__Problem statement__. Exactly reproduce the lines from the line containing "Choose the Services gear icon" to the end of the data below, inclusive, and nothing else.

+++

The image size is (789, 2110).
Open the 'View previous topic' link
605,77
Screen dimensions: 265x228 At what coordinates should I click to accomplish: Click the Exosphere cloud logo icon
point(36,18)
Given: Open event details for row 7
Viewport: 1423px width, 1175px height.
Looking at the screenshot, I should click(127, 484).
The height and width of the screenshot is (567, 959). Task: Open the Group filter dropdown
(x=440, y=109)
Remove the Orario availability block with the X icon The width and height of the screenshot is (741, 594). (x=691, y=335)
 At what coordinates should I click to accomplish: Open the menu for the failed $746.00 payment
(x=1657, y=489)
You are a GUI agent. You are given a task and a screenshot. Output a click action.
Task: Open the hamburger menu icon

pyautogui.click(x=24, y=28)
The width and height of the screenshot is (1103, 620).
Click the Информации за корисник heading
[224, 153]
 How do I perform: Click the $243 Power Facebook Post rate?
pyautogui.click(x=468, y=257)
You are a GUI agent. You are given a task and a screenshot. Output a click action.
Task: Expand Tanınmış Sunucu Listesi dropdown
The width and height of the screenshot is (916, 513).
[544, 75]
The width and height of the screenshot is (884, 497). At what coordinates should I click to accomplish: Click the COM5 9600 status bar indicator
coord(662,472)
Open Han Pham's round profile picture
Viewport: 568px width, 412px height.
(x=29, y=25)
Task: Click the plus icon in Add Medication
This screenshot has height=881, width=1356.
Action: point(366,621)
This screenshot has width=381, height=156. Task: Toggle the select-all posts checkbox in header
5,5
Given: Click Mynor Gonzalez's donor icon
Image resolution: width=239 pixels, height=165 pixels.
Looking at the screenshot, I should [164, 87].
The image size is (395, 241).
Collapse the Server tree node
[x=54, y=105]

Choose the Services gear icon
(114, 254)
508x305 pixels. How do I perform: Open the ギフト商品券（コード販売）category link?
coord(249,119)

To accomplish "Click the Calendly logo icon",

+++

__Your response__.
Choose the Services gear icon
(114, 254)
508x305 pixels. How do I perform: Open the ギフト商品券（コード販売）category link?
coord(249,119)

To accomplish "Click the Calendly logo icon",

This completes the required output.